Print every entry below again. Nothing may differ from the original.
BEGIN Exercise data
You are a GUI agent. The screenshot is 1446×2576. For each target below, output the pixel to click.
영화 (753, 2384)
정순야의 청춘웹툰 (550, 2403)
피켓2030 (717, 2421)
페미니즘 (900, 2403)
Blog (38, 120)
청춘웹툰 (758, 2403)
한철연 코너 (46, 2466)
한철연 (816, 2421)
END Exercise data
▶ **Response box**:
You are a GUI agent. The screenshot is 1446×2576. For each target below, output the pixel to click.
영화 (753, 2384)
정순야의 청춘웹툰 (550, 2403)
피켓2030 (717, 2421)
페미니즘 (900, 2403)
Blog (38, 120)
청춘웹툰 (758, 2403)
한철연 코너 (46, 2466)
한철연 (816, 2421)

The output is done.